Monday, June 15, 2015

Moma Mia


        This is a good time to visit the Moma, which is bulging out all over the place with many worthwhile exhibitions. The day I was there, last Wednesday was bearable in terms of the tourists and hoards, maybe they were all at the Whitney taking in the gorgeous views. The main show is the big Yoko Ono retrospective that I actually liked more than I thought I would. For sure I had problems with some of the work which I thought was too cute and sweet, and I don’t like reading 100’s of texts hung along walls, save it for the catalog. The works of course getting the most attention from the young tourists and fans are the sound proof room where you can grove on music from the Plastic Ono Band and her collaborations with John Lennon which I disliked even at the time. Their “War Is Over If You Want It” seemed callous and simplistic to me at the time, and it still rings hollow and her “Wish Tree” almost makes me gag.
                 By now everyone knows about her “imaginary” show that was never held at the Moma in 1971 which was a classic and imaginative action that has now 40 years later come to fruition with this rambling hit and miss show.

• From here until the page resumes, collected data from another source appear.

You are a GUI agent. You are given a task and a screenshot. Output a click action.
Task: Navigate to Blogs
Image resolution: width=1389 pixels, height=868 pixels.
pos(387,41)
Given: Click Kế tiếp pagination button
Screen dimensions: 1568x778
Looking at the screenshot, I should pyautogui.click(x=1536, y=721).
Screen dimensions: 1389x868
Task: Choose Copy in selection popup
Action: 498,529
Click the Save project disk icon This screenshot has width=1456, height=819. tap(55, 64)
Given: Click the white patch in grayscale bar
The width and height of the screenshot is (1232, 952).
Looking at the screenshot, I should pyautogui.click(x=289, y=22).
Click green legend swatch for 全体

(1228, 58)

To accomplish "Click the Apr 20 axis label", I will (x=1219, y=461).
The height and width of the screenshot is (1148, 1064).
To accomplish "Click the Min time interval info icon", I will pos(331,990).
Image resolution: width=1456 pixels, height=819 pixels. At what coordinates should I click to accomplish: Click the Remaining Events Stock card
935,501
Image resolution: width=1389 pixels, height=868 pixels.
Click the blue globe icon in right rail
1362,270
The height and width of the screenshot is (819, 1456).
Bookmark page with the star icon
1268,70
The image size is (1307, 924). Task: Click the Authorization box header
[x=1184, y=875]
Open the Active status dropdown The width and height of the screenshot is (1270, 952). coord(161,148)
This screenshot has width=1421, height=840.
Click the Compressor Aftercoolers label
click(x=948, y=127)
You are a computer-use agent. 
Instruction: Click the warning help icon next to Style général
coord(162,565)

Her collaborations with the important art movement Fluxus is also well represented with flyers and photographs and I would seriously consider taking another look at this show before it closes in September. I don’t know if this exhibition will get Klaus Biesenbach a reprieve but at least he has finally managed to mount a show of an artist who deserves the attention.
               I also liked the large show “From Bauhaus to Buenos Aires: Grete Stern and Horacio Coppola” even though it’s a bit chaotic and confusing in its installation. Stern and Coppola were a married couple and sometimes art collaborators who were active in the 30’s 40’s and 50’s and whose work was unknown to me. This is the kind of show that the Moma does so well introducing unknown or little known artists to a larger public. It’s filled with both of their art that take up separate galleries, In one is Coppola’s Bauhaus looking photographs, in another his photographs of Buenos Aires. The best pieces for me were by Stern including her strong design work she did for Ringle & Pit her graphic design firm that she ran with Ellen Auerbach in 1930 and her marvelous Surreal photomontages from the late 40’s and early 50’s ’s that she did for a woman’s magazine published in Argentina.
                 Also on view is a show of the early work of Gilbert and George, a pair that might not appeal to everyone, but it’s a handsome display of their mail art (Wish I hadn’t sold the set of inscribed illustrated pamphlets that they mailed to me in 1971) a set of which are now under glass in the show) along with videos, large drawings and installations. Wait there’s more. A perfect light summer show of Andy Warhol’s Campbell Soup Cans and other early work from 1953-1967 is also popular with the tourists, and the photographs by Shunk-Kender from 1960-1971 which is not. This is probably due to the fact that the exhibition is made up of documentation photographs which begins with the great photomontage from 1960 Yves Klein’s Leap into the Void (Saut dans le vide). The rest of the show consists mainly of documented photographs from Pier 18, a project that was conceived and organized by the late sleazy independent curator Willoughby Sharp in 1971 that  consisted of  works by 27 artists and although it interested me and brought back memories I don’t think that it would be appealing to the average Moma museum goer.
               Also displayed were a series of photo documenting Yayoi Kusama’s Happenings of the late 1960s that one of my first roommates John McSpaden took part in also working as one of her assistants. Unfortunately there were none of him in the show, but I do have one of him in my own collection that I’m reproducing here. John who was seminal in my life through the late 60’s and early 70’s, and was just as important to me as that other John was. He was one of the first to encourage me in my art making and introduced me to the work of many of the pertinent artists of the period and he once took me to a big party at Kusama’s loft in 1968 that made my hair stand on end. I should add that I could find no mention of the fact that when Shunk died in his home and studio in Westbeth in New York City on June 26, 2006 all of his photographs and other belongs were thrown in dumpsters (a fear of most artists) and much was rescued from the garbage by a clean up man hired to empty out his apartment.  Why and how this happened as I said is nowhere to be found in any of the information labels in the show, maybe its mentioned in the catalog but a search on the internet brought up this article from the New York Times.   http://www.nytimes.com/2012/08/12/nyregion/after-a-recluses-death-a-cleanup-man-reaps-a-trove-of-art.html. Part of their vast archive of some 600 photographs recently became part of the MoMA’s collection, thanks to a donation from the Roy Lichtenstein Foundation
The final show I took in was “Scorsese Collects” which is a small but beautiful show of 34 mostly foreign movie posters from the director’s large collection that is installed downstairs near the movie theatres.